Required task 1: Can you copy word for word the part of the udelim announcement that begins at the words "likewise but wrapped" and stops after the words "symbol as well."?

Hello everybody,

I'm announcing another little package I've written to get comments on
it:  udelim.

Udelim is a library for adding extra parens and string delimiters to
your language.

For many years, before ever coming to racket, I've wanted nestable
string delimiters.  Especially when working with web stuff.  Now that I
have a programmable programming language, I have them.  The big push to
making them now is that lately with rash I've been working on nesting
different syntax with macros and alternative readers.  Some weeks ago I
found myself dissatisfied with the method I was using (at-expressions),
and wrote the code for balanced strings instead, and have loved it.

Additionally, I've long wanted more types of parens in Racket.  I
haven't really known what I would do with them -- I use Racket's
conventions for () and [], and have my own loose convention for {}.  But
after seeing Jay McCarthy's wonderful talk on Remix, I am now blatantly
stealing his idea of wrapping different paren types with a
macro-dispatchable symbol.

So udelim has functions for extending readtables to have more parens and
balanced string delimiters, optionally wrapped up a-la Remix.  It also
has a stx-string->port function for convenience in making macros that
read an alternate syntax with those nestable strings.  It has a
metalanguage with some delimiters auto-enabled:  «» (guillemets, used as
quotes in many European languages) as nestable, non-escaping quotes, 「」
likewise but wrapped so 「foo bar」 reads as (#%cjk-corner-quotes "foo
bar"), and several unicode paren types (﴾﴿, ⦓⦔, ⦕⦖, 🌜🌛, ...) wrapped
with a starter symbol as well.

Some people I've talked to about this package have seemed unhappy with
my introduction of nestable strings, and my recommendation of using them
over the at-expressions for nesting different syntax, so I feel I ought
to explain that a little.  First, nestable strings are nice for other
things as well.  For instance, since they don't escape backslashes, they
are nice for constructing regexps, which famously explode into mountains
of backslashes due to being inside "" strings.  They are a great
alternative to #<<HERE strings when you want something big and
complicated for any purpose.  Second, while I love the at-reader for
Scribble, I think it has several drawbacks for nesting different syntax.

• It splits up the string at newlines.  Not a huge deal -- you can
reassemble them, but it's a bit of a hassle.

• It expands inner @-exps unless you use |{}|.  Again, not a huge deal
as long as you sprinkle in some pipes.

Required task 2: Will you repeat the entries below verbatim, starting at the line that contains "Registre d'usuari (194, 509)" and going through the final line of the entries?

Records provided:

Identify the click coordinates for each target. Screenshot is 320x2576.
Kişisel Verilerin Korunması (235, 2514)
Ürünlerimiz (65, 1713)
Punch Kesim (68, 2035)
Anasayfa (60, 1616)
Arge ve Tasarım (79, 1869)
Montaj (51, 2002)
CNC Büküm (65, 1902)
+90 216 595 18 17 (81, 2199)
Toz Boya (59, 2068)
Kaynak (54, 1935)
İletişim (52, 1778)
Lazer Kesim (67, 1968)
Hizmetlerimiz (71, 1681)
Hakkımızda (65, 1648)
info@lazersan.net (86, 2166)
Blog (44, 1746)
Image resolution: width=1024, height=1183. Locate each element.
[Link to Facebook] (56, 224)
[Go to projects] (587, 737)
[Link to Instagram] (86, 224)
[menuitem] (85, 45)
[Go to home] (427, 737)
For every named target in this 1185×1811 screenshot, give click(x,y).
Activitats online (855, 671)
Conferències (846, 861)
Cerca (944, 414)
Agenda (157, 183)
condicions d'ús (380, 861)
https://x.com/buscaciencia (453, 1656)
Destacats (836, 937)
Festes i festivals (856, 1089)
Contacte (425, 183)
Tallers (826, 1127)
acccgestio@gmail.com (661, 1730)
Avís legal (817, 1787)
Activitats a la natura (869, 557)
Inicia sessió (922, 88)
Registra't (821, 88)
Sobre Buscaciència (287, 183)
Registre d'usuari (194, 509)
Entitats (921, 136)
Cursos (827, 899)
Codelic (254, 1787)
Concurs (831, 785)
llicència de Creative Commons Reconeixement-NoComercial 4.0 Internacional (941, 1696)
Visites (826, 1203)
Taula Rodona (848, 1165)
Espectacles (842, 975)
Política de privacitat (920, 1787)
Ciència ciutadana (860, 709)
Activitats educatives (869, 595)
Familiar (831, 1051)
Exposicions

Complete output 1:
likewise but wrapped so 「foo bar」 reads as (#%cjk-corner-quotes "foo
bar"), and several unicode paren types (﴾﴿, ⦓⦔, ⦕⦖, 🌜🌛, ...) wrapped
with a starter symbol as well.

Complete output 2:
Registre d'usuari (194, 509)
Entitats (921, 136)
Cursos (827, 899)
Codelic (254, 1787)
Concurs (831, 785)
llicència de Creative Commons Reconeixement-NoComercial 4.0 Internacional (941, 1696)
Visites (826, 1203)
Taula Rodona (848, 1165)
Espectacles (842, 975)
Política de privacitat (920, 1787)
Ciència ciutadana (860, 709)
Activitats educatives (869, 595)
Familiar (831, 1051)
Exposicions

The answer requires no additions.